**Parts of the exercise**
**a.** Check each statement against the TB study methods excerpt and answer yes or no, quoting the words from the excerpt that decide it. (i) Collected data were entered once into EpiData 3.1. (ii) Respondents who answered "always" or "often" to the attitude statements were considered to have a positive attitude. (iii) Knowledge of screening criteria for childhood TB was split at three criteria.
**b.** Resume the TB study methods excerpt, picking up right after its final sentence.

**Exercise text**
After data cleaning, recoding was done for some variables. We grouped categories for age, knowledge on TB signs and symptoms, knowledge on groups of children at high risk of developing TB, characteristics of lymph nodes implied TB, and screening criteria for childhood TB to facilitate the subsequent analyses. For attitudes, respondents who answered "always" and "often" to the statements were considered to have a positive attitude towards childhood TB case detection. Similarly, good practices were classified when respondents answered “always” and “often” to the positive statements toward childhood TB case detection.
Data management and analyses
Collected data were double entered into EpiData 3.1 (The EpiData Association, Odense, Denmark) and then exported into STATA 14.2 (Stata Corp, College Station, Texas). Respondents were categorized into two groups based on whether they were from ODs with high and low childhood TB case detection. Knowledge on childhood TB was categorized as follows: knowing symptoms and signs of childhood TB (<4 vs. ≥4), knowing characteristics of enlarged lymph nodes implied TB (<3 vs. ≥3), and knowing screening criteria for childhood TB (<4 vs. ≥4).

[Data entries]
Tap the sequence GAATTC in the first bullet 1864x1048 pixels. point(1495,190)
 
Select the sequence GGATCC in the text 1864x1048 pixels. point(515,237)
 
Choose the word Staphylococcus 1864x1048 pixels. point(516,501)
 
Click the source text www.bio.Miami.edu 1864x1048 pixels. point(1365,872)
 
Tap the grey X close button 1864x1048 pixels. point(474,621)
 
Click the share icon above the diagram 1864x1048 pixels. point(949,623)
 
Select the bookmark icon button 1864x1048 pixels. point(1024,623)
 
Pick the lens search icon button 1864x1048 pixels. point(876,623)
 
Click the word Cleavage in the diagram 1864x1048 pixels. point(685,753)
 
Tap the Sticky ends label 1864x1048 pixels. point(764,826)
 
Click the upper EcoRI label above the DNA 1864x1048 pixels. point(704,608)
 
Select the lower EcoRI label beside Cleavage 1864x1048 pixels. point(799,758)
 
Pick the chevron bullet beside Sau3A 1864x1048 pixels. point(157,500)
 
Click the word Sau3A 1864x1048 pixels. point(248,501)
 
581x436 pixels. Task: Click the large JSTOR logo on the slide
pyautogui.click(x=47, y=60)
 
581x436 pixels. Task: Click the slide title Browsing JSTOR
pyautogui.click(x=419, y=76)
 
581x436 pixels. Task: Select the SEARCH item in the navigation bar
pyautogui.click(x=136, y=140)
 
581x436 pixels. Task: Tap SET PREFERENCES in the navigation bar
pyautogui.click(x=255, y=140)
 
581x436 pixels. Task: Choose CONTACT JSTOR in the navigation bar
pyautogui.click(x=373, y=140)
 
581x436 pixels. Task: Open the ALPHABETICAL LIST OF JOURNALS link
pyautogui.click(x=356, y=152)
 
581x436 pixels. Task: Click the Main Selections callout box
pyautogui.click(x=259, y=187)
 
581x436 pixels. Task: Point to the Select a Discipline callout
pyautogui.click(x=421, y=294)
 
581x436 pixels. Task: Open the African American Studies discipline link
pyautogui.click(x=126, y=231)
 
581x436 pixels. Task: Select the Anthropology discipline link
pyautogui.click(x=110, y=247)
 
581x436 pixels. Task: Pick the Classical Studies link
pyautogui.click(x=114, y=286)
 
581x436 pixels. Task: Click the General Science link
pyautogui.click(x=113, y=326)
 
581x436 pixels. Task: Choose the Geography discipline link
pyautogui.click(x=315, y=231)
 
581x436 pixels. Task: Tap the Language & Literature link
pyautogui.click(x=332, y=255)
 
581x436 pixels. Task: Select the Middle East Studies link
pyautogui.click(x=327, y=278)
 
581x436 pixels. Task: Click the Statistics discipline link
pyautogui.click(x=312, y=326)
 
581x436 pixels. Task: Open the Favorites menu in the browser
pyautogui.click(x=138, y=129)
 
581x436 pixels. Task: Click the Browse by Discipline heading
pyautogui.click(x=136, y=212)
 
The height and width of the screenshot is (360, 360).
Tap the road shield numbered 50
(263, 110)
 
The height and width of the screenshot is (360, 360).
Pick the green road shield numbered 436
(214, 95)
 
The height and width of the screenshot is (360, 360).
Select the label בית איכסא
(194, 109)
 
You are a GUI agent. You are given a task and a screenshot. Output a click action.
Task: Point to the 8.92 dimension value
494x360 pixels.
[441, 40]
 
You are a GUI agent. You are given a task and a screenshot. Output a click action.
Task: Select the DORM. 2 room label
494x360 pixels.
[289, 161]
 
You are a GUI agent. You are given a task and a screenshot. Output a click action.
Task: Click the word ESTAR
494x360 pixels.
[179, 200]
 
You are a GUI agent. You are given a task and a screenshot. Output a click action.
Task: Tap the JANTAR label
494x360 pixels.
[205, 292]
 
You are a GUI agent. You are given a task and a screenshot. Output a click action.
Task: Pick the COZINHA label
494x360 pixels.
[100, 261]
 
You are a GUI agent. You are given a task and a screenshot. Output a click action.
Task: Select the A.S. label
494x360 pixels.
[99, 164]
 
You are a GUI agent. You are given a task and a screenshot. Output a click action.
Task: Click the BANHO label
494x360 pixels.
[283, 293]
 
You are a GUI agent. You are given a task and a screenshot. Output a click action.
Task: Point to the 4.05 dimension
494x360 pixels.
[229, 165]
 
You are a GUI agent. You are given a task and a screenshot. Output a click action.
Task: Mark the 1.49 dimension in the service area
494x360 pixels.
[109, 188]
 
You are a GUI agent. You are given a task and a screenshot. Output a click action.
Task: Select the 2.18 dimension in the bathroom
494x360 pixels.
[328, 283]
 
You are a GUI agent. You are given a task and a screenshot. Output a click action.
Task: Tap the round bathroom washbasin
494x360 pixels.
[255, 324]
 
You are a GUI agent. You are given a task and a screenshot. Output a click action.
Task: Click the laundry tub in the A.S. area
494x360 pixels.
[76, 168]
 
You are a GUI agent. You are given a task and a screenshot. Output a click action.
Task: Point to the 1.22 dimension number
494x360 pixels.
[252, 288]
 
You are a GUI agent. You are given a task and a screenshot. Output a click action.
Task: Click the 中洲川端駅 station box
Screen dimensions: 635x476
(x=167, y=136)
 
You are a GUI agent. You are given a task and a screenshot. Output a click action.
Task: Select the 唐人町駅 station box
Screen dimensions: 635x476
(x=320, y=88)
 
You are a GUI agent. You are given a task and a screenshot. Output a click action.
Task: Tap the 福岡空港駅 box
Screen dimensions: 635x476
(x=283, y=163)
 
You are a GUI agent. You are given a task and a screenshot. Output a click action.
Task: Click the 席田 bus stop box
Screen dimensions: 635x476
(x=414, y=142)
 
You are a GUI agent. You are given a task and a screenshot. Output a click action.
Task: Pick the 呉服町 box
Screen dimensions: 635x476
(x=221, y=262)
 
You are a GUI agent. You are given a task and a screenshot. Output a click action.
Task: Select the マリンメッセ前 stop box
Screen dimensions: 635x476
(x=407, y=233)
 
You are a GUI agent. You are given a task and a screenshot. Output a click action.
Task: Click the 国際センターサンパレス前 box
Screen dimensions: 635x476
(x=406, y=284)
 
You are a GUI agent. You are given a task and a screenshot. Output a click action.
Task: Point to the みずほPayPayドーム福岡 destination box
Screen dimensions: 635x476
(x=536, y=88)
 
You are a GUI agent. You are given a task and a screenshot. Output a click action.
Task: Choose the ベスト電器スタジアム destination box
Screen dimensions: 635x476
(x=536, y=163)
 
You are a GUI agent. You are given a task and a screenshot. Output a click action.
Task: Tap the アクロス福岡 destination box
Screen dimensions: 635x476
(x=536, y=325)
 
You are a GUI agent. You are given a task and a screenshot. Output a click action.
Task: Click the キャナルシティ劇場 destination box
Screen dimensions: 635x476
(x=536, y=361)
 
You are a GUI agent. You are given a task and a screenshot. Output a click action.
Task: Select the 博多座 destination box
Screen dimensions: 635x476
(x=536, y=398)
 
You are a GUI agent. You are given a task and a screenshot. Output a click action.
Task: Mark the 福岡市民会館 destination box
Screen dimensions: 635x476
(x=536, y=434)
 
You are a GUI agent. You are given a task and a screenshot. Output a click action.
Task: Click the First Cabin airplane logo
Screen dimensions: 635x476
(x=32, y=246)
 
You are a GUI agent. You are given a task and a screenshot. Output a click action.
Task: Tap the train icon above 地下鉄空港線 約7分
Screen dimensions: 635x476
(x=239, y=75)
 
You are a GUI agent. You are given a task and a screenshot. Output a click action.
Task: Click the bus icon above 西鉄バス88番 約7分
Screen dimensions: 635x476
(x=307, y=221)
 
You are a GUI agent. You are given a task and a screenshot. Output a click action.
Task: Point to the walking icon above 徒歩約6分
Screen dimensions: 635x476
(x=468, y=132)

**Solved problems**
**a.**
(i) No: "Collected data were double entered into EpiData 3.1"
(ii) Yes: "respondents who answered "always" and "often" to the statements were considered to have a positive attitude towards childhood TB case detection"
(iii) No: "knowing screening criteria for childhood TB (<4 vs. ≥4)"

**b.**
Descriptive analyses were conducted to calculate frequency and proportion for categorical variables and mean and standard deviation (SD) for continuous variables. In bivariate analyses, we used Pearson's Chi-square (or Fisher’s exact test when a cell count was smaller than five) for categorical variables and Student’s t-test for continuous variables to explore the differences in characteristics and KAP of healthcare providers from ODs with low vs. high childhood TB detection. A p<0.05 was considered statistically significant.
This study was conducted after obtaining ethical clearances from the National Ethics Committee for Health Research (NECHR) in Cambodia (ref. 234/NECHR) and the Ethics Review Committee of the World Health Organization Western Pacific Regional Office (WPRO-ERC) (ID: 2020.8.CAM.3.STB). All methods were carried out in accordance with national guidelines and regulations. The objectives, procedures, risks, and benefits in participating in this study were explained to each participant. All participants provided a written informed consent for the study. Data from all participants were treated anonymously, without a name, address, and personal information in the records. Information provided was handled strictly confidential.